Softmax regression can separate classes using linear boundaries, but it cannot learn nonlinear feature interactions unless such features are already present in the input.

Neural networks extend softmax regression by learning a nonlinear feature map before the final classifier:

h = \phi(x),

z = Wh + b.

The final layer of many classifiers is exactly softmax regression applied to learned features.

Connection to Neural Networks

Most neural classifiers end with a linear layer that produces logits:

classifier = nn.Linear(hidden_dim, num_classes)

The full network may be deep and nonlinear, but the final classification step is the same as softmax regression.

For example:

features = backbone(images)
logits = classifier(features)
loss = nn.CrossEntropyLoss()(logits, labels)

This pattern appears in image classification, text classification, speech recognition, graph classification, and many other tasks.
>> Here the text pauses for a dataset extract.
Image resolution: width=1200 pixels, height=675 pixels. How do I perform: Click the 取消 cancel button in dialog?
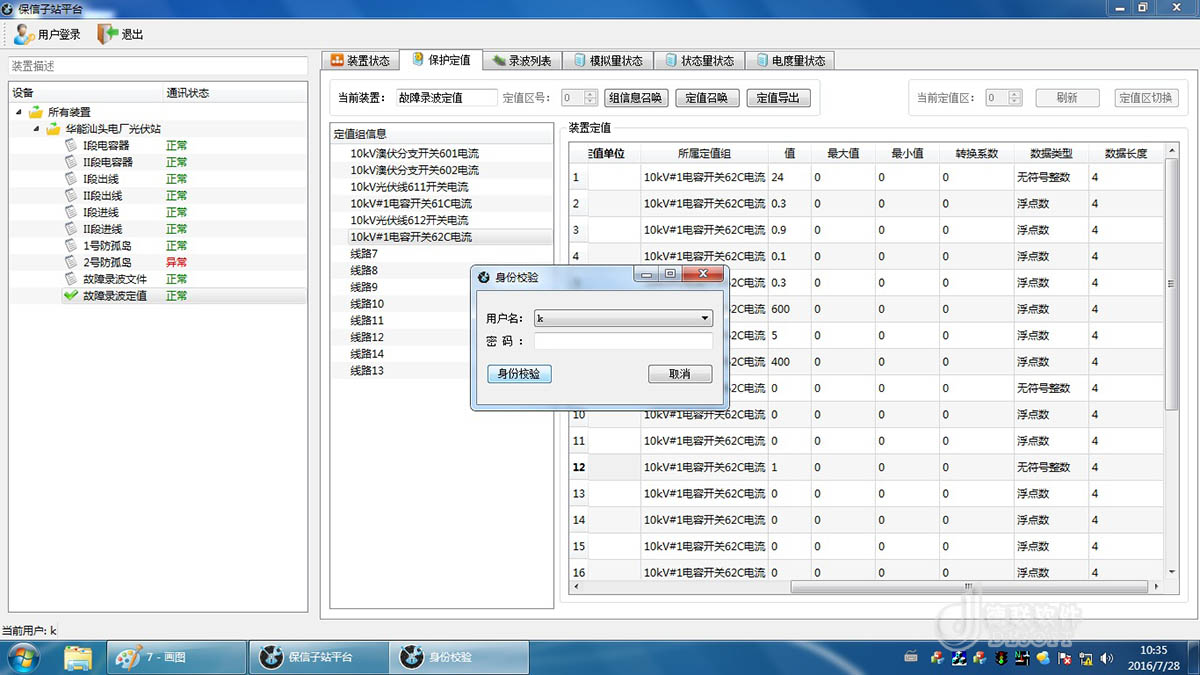[679, 374]
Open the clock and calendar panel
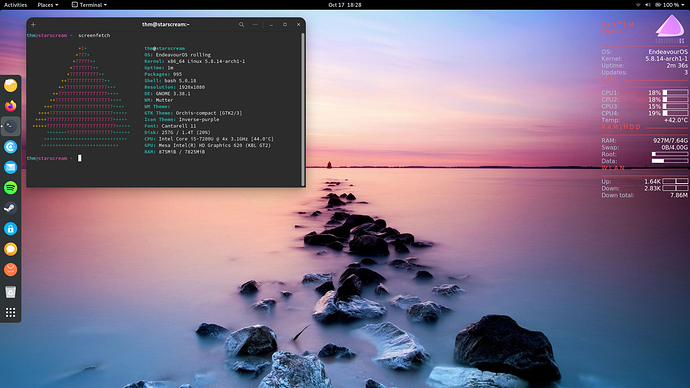 345,5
Softmax regression is therefore not merely a historical model. It remains the output layer of many modern deep learning systems.

Summary

Softmax regression is the multiclass extension of logistic regression. It computes one logit per class, converts logits to probabilities with softmax, and trains using cross-entropy loss.

In PyTorch, the model should return logits. nn.CrossEntropyLoss combines log-softmax and negative log-likelihood internally, so it is both stable and convenient.

Softmax regression is linear in its input, but when placed on top of learned features, it becomes the standard classifier head for deep neural networks.